- **What you have to do**
What you return must match the records character for character.

- **Data for this task**
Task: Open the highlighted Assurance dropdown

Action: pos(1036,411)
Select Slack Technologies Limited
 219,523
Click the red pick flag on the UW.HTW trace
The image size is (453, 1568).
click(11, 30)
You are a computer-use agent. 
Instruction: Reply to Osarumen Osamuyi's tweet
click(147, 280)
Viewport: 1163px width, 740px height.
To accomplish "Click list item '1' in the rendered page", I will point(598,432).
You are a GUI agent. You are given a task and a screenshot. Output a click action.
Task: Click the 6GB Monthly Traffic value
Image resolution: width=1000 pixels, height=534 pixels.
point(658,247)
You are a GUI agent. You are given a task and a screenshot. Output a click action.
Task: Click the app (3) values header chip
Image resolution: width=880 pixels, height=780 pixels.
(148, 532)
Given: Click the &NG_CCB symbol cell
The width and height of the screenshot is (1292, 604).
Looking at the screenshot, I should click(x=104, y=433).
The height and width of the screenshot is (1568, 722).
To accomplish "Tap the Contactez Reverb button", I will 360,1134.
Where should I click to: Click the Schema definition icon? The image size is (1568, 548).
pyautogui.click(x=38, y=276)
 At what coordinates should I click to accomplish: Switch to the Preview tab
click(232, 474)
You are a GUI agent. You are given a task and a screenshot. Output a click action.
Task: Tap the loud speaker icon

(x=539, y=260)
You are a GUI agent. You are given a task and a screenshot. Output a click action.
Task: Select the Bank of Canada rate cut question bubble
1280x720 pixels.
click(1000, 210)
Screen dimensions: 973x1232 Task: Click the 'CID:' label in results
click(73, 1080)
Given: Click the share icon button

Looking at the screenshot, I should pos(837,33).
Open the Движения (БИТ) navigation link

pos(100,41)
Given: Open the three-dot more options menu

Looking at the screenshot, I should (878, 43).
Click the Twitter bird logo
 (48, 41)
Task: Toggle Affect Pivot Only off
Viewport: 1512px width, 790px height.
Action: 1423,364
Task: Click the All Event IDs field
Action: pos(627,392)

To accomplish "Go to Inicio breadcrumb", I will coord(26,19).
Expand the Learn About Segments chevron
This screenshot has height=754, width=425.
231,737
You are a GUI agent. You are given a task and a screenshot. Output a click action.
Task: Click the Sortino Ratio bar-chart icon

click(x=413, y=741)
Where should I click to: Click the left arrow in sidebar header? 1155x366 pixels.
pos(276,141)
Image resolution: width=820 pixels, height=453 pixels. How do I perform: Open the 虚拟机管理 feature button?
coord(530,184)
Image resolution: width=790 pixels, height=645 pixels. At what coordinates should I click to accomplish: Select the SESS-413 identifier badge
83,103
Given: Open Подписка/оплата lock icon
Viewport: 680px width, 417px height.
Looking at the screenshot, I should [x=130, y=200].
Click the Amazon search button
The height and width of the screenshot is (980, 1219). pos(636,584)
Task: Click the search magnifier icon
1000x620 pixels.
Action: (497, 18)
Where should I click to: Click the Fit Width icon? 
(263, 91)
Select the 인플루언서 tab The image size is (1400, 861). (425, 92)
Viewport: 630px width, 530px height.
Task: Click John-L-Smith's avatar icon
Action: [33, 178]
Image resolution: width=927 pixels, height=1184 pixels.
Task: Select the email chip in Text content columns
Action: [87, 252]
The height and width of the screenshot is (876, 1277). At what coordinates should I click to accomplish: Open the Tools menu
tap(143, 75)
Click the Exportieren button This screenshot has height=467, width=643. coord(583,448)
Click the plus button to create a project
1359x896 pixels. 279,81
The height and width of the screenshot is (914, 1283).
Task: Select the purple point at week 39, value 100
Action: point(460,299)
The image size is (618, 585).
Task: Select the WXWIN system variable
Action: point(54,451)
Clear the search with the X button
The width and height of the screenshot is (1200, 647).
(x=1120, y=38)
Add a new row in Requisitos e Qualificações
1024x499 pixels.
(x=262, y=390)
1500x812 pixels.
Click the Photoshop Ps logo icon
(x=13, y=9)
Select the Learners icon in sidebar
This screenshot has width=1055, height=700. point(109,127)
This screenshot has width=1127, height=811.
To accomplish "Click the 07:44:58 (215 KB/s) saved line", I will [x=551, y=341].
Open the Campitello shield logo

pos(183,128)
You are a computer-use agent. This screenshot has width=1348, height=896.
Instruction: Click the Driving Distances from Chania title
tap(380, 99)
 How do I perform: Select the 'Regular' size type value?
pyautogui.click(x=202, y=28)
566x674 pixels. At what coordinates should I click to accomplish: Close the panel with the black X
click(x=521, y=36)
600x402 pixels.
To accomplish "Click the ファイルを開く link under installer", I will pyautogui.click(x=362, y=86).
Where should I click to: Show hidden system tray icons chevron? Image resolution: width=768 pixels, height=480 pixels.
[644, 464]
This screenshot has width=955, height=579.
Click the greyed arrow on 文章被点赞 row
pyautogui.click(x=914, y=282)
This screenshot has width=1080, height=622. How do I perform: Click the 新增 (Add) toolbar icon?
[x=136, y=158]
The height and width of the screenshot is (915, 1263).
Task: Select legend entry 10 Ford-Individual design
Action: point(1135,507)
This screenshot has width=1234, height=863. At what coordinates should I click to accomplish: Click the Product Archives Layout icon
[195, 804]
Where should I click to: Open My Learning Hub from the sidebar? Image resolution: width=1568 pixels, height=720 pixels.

- **Exercise response**
Task: Open the highlighted Assurance dropdown

Action: pos(1036,411)
Select Slack Technologies Limited
 219,523
Click the red pick flag on the UW.HTW trace
The image size is (453, 1568).
click(11, 30)
You are a computer-use agent. 
Instruction: Reply to Osarumen Osamuyi's tweet
click(147, 280)
Viewport: 1163px width, 740px height.
To accomplish "Click list item '1' in the rendered page", I will point(598,432).
You are a GUI agent. You are given a task and a screenshot. Output a click action.
Task: Click the 6GB Monthly Traffic value
Image resolution: width=1000 pixels, height=534 pixels.
point(658,247)
You are a GUI agent. You are given a task and a screenshot. Output a click action.
Task: Click the app (3) values header chip
Image resolution: width=880 pixels, height=780 pixels.
(148, 532)
Given: Click the &NG_CCB symbol cell
The width and height of the screenshot is (1292, 604).
Looking at the screenshot, I should click(x=104, y=433).
The height and width of the screenshot is (1568, 722).
To accomplish "Tap the Contactez Reverb button", I will 360,1134.
Where should I click to: Click the Schema definition icon? The image size is (1568, 548).
pyautogui.click(x=38, y=276)
 At what coordinates should I click to accomplish: Switch to the Preview tab
click(232, 474)
You are a GUI agent. You are given a task and a screenshot. Output a click action.
Task: Tap the loud speaker icon

(x=539, y=260)
You are a GUI agent. You are given a task and a screenshot. Output a click action.
Task: Select the Bank of Canada rate cut question bubble
1280x720 pixels.
click(1000, 210)
Screen dimensions: 973x1232 Task: Click the 'CID:' label in results
click(73, 1080)
Given: Click the share icon button

Looking at the screenshot, I should pos(837,33).
Open the Движения (БИТ) navigation link

pos(100,41)
Given: Open the three-dot more options menu

Looking at the screenshot, I should (878, 43).
Click the Twitter bird logo
 (48, 41)
Task: Toggle Affect Pivot Only off
Viewport: 1512px width, 790px height.
Action: 1423,364
Task: Click the All Event IDs field
Action: pos(627,392)

To accomplish "Go to Inicio breadcrumb", I will coord(26,19).
Expand the Learn About Segments chevron
This screenshot has height=754, width=425.
231,737
You are a GUI agent. You are given a task and a screenshot. Output a click action.
Task: Click the Sortino Ratio bar-chart icon

click(x=413, y=741)
Where should I click to: Click the left arrow in sidebar header? 1155x366 pixels.
pos(276,141)
Image resolution: width=820 pixels, height=453 pixels. How do I perform: Open the 虚拟机管理 feature button?
coord(530,184)
Image resolution: width=790 pixels, height=645 pixels. At what coordinates should I click to accomplish: Select the SESS-413 identifier badge
83,103
Given: Open Подписка/оплата lock icon
Viewport: 680px width, 417px height.
Looking at the screenshot, I should [x=130, y=200].
Click the Amazon search button
The height and width of the screenshot is (980, 1219). pos(636,584)
Task: Click the search magnifier icon
1000x620 pixels.
Action: (497, 18)
Where should I click to: Click the Fit Width icon? 
(263, 91)
Select the 인플루언서 tab The image size is (1400, 861). (425, 92)
Viewport: 630px width, 530px height.
Task: Click John-L-Smith's avatar icon
Action: [33, 178]
Image resolution: width=927 pixels, height=1184 pixels.
Task: Select the email chip in Text content columns
Action: [87, 252]
The height and width of the screenshot is (876, 1277). At what coordinates should I click to accomplish: Open the Tools menu
tap(143, 75)
Click the Exportieren button This screenshot has height=467, width=643. coord(583,448)
Click the plus button to create a project
1359x896 pixels. 279,81
The height and width of the screenshot is (914, 1283).
Task: Select the purple point at week 39, value 100
Action: point(460,299)
The image size is (618, 585).
Task: Select the WXWIN system variable
Action: point(54,451)
Clear the search with the X button
The width and height of the screenshot is (1200, 647).
(x=1120, y=38)
Add a new row in Requisitos e Qualificações
1024x499 pixels.
(x=262, y=390)
1500x812 pixels.
Click the Photoshop Ps logo icon
(x=13, y=9)
Select the Learners icon in sidebar
This screenshot has width=1055, height=700. point(109,127)
This screenshot has width=1127, height=811.
To accomplish "Click the 07:44:58 (215 KB/s) saved line", I will [x=551, y=341].
Open the Campitello shield logo

pos(183,128)
You are a computer-use agent. This screenshot has width=1348, height=896.
Instruction: Click the Driving Distances from Chania title
tap(380, 99)
 How do I perform: Select the 'Regular' size type value?
pyautogui.click(x=202, y=28)
566x674 pixels. At what coordinates should I click to accomplish: Close the panel with the black X
click(x=521, y=36)
600x402 pixels.
To accomplish "Click the ファイルを開く link under installer", I will pyautogui.click(x=362, y=86).
Where should I click to: Show hidden system tray icons chevron? Image resolution: width=768 pixels, height=480 pixels.
[644, 464]
This screenshot has width=955, height=579.
Click the greyed arrow on 文章被点赞 row
pyautogui.click(x=914, y=282)
This screenshot has width=1080, height=622. How do I perform: Click the 新增 (Add) toolbar icon?
[x=136, y=158]
The height and width of the screenshot is (915, 1263).
Task: Select legend entry 10 Ford-Individual design
Action: point(1135,507)
This screenshot has width=1234, height=863. At what coordinates should I click to accomplish: Click the Product Archives Layout icon
[195, 804]
Where should I click to: Open My Learning Hub from the sidebar? Image resolution: width=1568 pixels, height=720 pixels.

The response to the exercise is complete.